Do credit-induced asset price bubbles show up in GDP?


Having read Larry White's book on free banking (pdf) and a number of George Selgin's papers I consider myself to be an advocate of free banking. That being said, I can't help but wonder about a few of George's recent points in his post on Intermediate Spending Booms, the most recent in a series of posts that trains a critical eye on market monetarists. Here is George:
But in seeking to free monetary theory and policy from the Keynesian overemphasis on interest rates, the Market Monetarists tend to downplay the extent to which central banks can cause or aggravate unsustainable asset price movements by means of policies that drive interest rates away from their "natural" values. Such distortions can be significant even when they don’t involve exceptionally rapid growth in nominal income, because measures of nominal income, including nominal GDP, do not measure financial activity or activity at early stages of production.
George is saying that nominal GDP might not properly capture the effects of a central bank setting its rates below the natural rate because it doesn't measure a few key variables, namely financial activity and early-stage investment projects. This sounds somewhat like a rechristening of the classic Austrian complaint against traditional measures of inflation. Here, for instance, is an article by Bob Murphy talking about how relatively tepid changes in CPI might mask credit-induced asset bubbles.

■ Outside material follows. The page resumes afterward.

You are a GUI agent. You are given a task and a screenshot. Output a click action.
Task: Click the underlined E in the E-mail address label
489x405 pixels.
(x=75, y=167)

As I pointed out in my comment on George's blog, GDP calculations include investment, presumably much of which is in the early stages of production. GDP also includes inventories. Bill Woolsey describes this better than I can.

As for changes in financial activity due to excess credit, I think GDP should capture it pretty quickly. The next little bit is just a paraphrasing of Fritz Machlup's The Stock Market, Credit, and Capital (pdf). Machlup wrote it to counter claims that the stock market was capable of "tying up capital". It's a great read.

Fritz Machlup
Say artificially low interest rates convince a speculator to borrow from a bank in order to fund the purchase of a stock. When the transaction is completed the speculator owns the stock. On the opposite side of the transaction, the seller of the stock has been freed of her position and owns cash. She in turn can do two  things with this cash. First, she might buy goods. This will immediately show up in GDP. Alternatively, she can buy another stock, in which case a third person now owns the cash. This third person can in turn either buy goods, which registers in GDP, or purchase new stock from a fourth person. This fourth person can.... you get the point. The process proceeds fairly quickly until someone in the chain purchases a good, thereby allowing GDP to capture the effect of excess credit.*

Another factor limiting the ability of long chains of stock transaction to tie up capital is that the longer the chain continues, the more likely stock prices are to be bid up. At higher prices, firms are more willing to finance themselves by issuing new shares since their cost of capital has fallen. This is because they can raise more today than the day before while issuing the same amount of shares. When firms issue new shares they drain the purchasing power originally created by excess credit creation out of the market and invest it in new capital. This allows GDP to ultimately capture the effect.

So a decline in market rates below the natural rate will result in more credit, and this credit could very well be used to purchase stocks, and this will put upward pressure on prices. But just as quickly as credit is used to buy stocks, purchasing power is released from the stock market as the sellers of stocks use the proceeds to buy real goods. GDP measures will capture the effect. I think this process happens fairly quickly given the agileness of financial markets. Maybe George thinks these chains can persist for some time.

One interesting side note. Say that the purchasing power created by excess lending exits the stock market when someone in the chain purchases used goods, say an old couch. Second hand goods transactions are not included in GDP calculations. So in this case, the effects of excess credit might not show up in GDP. It's for this reason that Nick Rowe  prefers the value of total transactions ( P x T) to nominal GDP (P x Y) as his choice indicator. Incidentally, George too invokes the idea that measures of transactions might be better indicators of monetary conditions than income measures:
When interest rates are below their natural levels, spending is re-directed toward those earlier stages of production, causing total nominal spending (Fisher’s P x T) to expand more than measured nominal income (P x y) 
It would seem then that market monetarists like Nick Rowe and Selgin do have some things in common.

*There is a third thing that can be done with the cash. It can be held. But if people do this, then the issuing bank never issued excess credit in the first place. Sufficient demand already existed in the economy for bank liquidity and this is expressed by the fact that people willingly decide to hold those newly created deposits.